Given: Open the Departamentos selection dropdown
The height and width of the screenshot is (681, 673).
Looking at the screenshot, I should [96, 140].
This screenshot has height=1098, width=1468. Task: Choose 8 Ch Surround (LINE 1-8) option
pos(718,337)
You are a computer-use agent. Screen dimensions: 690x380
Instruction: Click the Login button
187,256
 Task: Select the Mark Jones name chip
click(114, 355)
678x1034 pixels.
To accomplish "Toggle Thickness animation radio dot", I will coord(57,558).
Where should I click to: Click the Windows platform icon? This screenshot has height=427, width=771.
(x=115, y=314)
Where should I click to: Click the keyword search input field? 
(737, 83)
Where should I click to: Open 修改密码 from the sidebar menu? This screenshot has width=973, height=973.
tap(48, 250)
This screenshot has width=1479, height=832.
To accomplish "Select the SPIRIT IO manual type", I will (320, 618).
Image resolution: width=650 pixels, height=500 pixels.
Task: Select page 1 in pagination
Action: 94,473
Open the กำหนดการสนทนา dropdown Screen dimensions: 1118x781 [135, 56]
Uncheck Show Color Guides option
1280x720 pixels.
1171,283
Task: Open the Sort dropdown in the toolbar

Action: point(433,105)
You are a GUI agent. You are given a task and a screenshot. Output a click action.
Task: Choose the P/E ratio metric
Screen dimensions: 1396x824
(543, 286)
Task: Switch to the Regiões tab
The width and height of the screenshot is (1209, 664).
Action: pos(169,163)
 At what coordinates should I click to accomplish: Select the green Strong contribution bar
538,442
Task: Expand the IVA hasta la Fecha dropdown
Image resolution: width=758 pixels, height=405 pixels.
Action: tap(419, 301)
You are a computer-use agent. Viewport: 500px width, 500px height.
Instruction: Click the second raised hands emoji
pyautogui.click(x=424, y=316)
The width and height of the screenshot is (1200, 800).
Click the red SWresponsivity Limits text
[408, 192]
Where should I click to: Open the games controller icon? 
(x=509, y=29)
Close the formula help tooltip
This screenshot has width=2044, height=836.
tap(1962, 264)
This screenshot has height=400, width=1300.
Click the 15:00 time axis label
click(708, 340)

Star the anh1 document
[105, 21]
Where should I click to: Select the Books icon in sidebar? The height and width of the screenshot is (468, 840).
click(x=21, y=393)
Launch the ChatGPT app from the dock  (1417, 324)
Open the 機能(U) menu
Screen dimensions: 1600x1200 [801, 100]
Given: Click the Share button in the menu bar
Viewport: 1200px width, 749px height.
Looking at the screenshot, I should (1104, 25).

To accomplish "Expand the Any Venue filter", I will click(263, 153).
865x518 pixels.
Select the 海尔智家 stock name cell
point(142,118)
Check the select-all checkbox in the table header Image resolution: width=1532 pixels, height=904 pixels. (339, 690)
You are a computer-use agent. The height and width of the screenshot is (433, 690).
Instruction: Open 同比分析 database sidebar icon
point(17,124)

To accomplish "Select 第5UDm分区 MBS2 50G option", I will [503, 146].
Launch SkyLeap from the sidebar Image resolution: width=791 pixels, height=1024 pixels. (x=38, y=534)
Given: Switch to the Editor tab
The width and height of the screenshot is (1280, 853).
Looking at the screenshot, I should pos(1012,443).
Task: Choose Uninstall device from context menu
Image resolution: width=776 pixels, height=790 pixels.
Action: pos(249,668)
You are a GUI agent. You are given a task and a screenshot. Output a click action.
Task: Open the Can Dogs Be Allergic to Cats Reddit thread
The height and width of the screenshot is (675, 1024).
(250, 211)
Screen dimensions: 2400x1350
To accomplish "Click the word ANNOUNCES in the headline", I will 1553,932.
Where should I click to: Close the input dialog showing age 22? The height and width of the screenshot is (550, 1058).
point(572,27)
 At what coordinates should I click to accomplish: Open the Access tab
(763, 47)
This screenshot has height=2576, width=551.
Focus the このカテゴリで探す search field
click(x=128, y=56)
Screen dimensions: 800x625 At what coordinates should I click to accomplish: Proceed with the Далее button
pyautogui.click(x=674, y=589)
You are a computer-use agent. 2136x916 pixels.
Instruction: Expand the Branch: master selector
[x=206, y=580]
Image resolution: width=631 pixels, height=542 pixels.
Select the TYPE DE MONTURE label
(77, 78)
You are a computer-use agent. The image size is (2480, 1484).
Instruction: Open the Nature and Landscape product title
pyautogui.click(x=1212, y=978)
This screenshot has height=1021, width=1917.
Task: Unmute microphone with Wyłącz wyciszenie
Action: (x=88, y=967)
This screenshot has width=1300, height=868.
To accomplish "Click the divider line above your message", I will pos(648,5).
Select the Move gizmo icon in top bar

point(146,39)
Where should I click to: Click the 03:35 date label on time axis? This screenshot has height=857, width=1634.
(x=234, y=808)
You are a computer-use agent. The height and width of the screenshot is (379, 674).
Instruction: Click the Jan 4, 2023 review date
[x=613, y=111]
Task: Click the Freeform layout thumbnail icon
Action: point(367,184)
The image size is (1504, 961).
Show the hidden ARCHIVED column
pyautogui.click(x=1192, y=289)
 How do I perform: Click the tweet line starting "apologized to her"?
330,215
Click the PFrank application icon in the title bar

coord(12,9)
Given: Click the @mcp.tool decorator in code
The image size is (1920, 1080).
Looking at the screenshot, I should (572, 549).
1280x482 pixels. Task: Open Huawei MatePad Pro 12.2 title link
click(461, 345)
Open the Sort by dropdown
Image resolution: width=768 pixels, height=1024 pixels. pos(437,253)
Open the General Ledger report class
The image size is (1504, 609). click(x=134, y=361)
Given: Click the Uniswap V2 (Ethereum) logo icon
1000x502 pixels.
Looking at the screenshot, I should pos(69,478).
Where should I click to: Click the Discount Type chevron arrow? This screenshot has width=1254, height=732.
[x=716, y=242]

▶ [Work task] Reproduce each line above exactly.

▶ [Answer to this exercise]
Given: Open the Departamentos selection dropdown
The height and width of the screenshot is (681, 673).
Looking at the screenshot, I should [96, 140].
This screenshot has height=1098, width=1468. Task: Choose 8 Ch Surround (LINE 1-8) option
pos(718,337)
You are a computer-use agent. Screen dimensions: 690x380
Instruction: Click the Login button
187,256
 Task: Select the Mark Jones name chip
click(114, 355)
678x1034 pixels.
To accomplish "Toggle Thickness animation radio dot", I will coord(57,558).
Where should I click to: Click the Windows platform icon? This screenshot has height=427, width=771.
(x=115, y=314)
Where should I click to: Click the keyword search input field? 
(737, 83)
Where should I click to: Open 修改密码 from the sidebar menu? This screenshot has width=973, height=973.
tap(48, 250)
This screenshot has width=1479, height=832.
To accomplish "Select the SPIRIT IO manual type", I will (320, 618).
Image resolution: width=650 pixels, height=500 pixels.
Task: Select page 1 in pagination
Action: 94,473
Open the กำหนดการสนทนา dropdown Screen dimensions: 1118x781 [135, 56]
Uncheck Show Color Guides option
1280x720 pixels.
1171,283
Task: Open the Sort dropdown in the toolbar

Action: point(433,105)
You are a GUI agent. You are given a task and a screenshot. Output a click action.
Task: Choose the P/E ratio metric
Screen dimensions: 1396x824
(543, 286)
Task: Switch to the Regiões tab
The width and height of the screenshot is (1209, 664).
Action: pos(169,163)
 At what coordinates should I click to accomplish: Select the green Strong contribution bar
538,442
Task: Expand the IVA hasta la Fecha dropdown
Image resolution: width=758 pixels, height=405 pixels.
Action: tap(419, 301)
You are a computer-use agent. Viewport: 500px width, 500px height.
Instruction: Click the second raised hands emoji
pyautogui.click(x=424, y=316)
The width and height of the screenshot is (1200, 800).
Click the red SWresponsivity Limits text
[408, 192]
Where should I click to: Open the games controller icon? 
(x=509, y=29)
Close the formula help tooltip
This screenshot has width=2044, height=836.
tap(1962, 264)
This screenshot has height=400, width=1300.
Click the 15:00 time axis label
click(708, 340)

Star the anh1 document
[105, 21]
Where should I click to: Select the Books icon in sidebar? The height and width of the screenshot is (468, 840).
click(x=21, y=393)
Launch the ChatGPT app from the dock  (1417, 324)
Open the 機能(U) menu
Screen dimensions: 1600x1200 [801, 100]
Given: Click the Share button in the menu bar
Viewport: 1200px width, 749px height.
Looking at the screenshot, I should (1104, 25).

To accomplish "Expand the Any Venue filter", I will click(263, 153).
865x518 pixels.
Select the 海尔智家 stock name cell
point(142,118)
Check the select-all checkbox in the table header Image resolution: width=1532 pixels, height=904 pixels. (339, 690)
You are a computer-use agent. The height and width of the screenshot is (433, 690).
Instruction: Open 同比分析 database sidebar icon
point(17,124)

To accomplish "Select 第5UDm分区 MBS2 50G option", I will [503, 146].
Launch SkyLeap from the sidebar Image resolution: width=791 pixels, height=1024 pixels. (x=38, y=534)
Given: Switch to the Editor tab
The width and height of the screenshot is (1280, 853).
Looking at the screenshot, I should pos(1012,443).
Task: Choose Uninstall device from context menu
Image resolution: width=776 pixels, height=790 pixels.
Action: pos(249,668)
You are a GUI agent. You are given a task and a screenshot. Output a click action.
Task: Open the Can Dogs Be Allergic to Cats Reddit thread
The height and width of the screenshot is (675, 1024).
(250, 211)
Screen dimensions: 2400x1350
To accomplish "Click the word ANNOUNCES in the headline", I will 1553,932.
Where should I click to: Close the input dialog showing age 22? The height and width of the screenshot is (550, 1058).
point(572,27)
 At what coordinates should I click to accomplish: Open the Access tab
(763, 47)
This screenshot has height=2576, width=551.
Focus the このカテゴリで探す search field
click(x=128, y=56)
Screen dimensions: 800x625 At what coordinates should I click to accomplish: Proceed with the Далее button
pyautogui.click(x=674, y=589)
You are a computer-use agent. 2136x916 pixels.
Instruction: Expand the Branch: master selector
[x=206, y=580]
Image resolution: width=631 pixels, height=542 pixels.
Select the TYPE DE MONTURE label
(77, 78)
You are a computer-use agent. The image size is (2480, 1484).
Instruction: Open the Nature and Landscape product title
pyautogui.click(x=1212, y=978)
This screenshot has height=1021, width=1917.
Task: Unmute microphone with Wyłącz wyciszenie
Action: (x=88, y=967)
This screenshot has width=1300, height=868.
To accomplish "Click the divider line above your message", I will pos(648,5).
Select the Move gizmo icon in top bar

point(146,39)
Where should I click to: Click the 03:35 date label on time axis? This screenshot has height=857, width=1634.
(x=234, y=808)
You are a computer-use agent. The height and width of the screenshot is (379, 674).
Instruction: Click the Jan 4, 2023 review date
[x=613, y=111]
Task: Click the Freeform layout thumbnail icon
Action: point(367,184)
The image size is (1504, 961).
Show the hidden ARCHIVED column
pyautogui.click(x=1192, y=289)
 How do I perform: Click the tweet line starting "apologized to her"?
330,215
Click the PFrank application icon in the title bar

coord(12,9)
Given: Click the @mcp.tool decorator in code
The image size is (1920, 1080).
Looking at the screenshot, I should (572, 549).
1280x482 pixels. Task: Open Huawei MatePad Pro 12.2 title link
click(461, 345)
Open the Sort by dropdown
Image resolution: width=768 pixels, height=1024 pixels. pos(437,253)
Open the General Ledger report class
The image size is (1504, 609). click(x=134, y=361)
Given: Click the Uniswap V2 (Ethereum) logo icon
1000x502 pixels.
Looking at the screenshot, I should pos(69,478).
Where should I click to: Click the Discount Type chevron arrow? This screenshot has width=1254, height=732.
[x=716, y=242]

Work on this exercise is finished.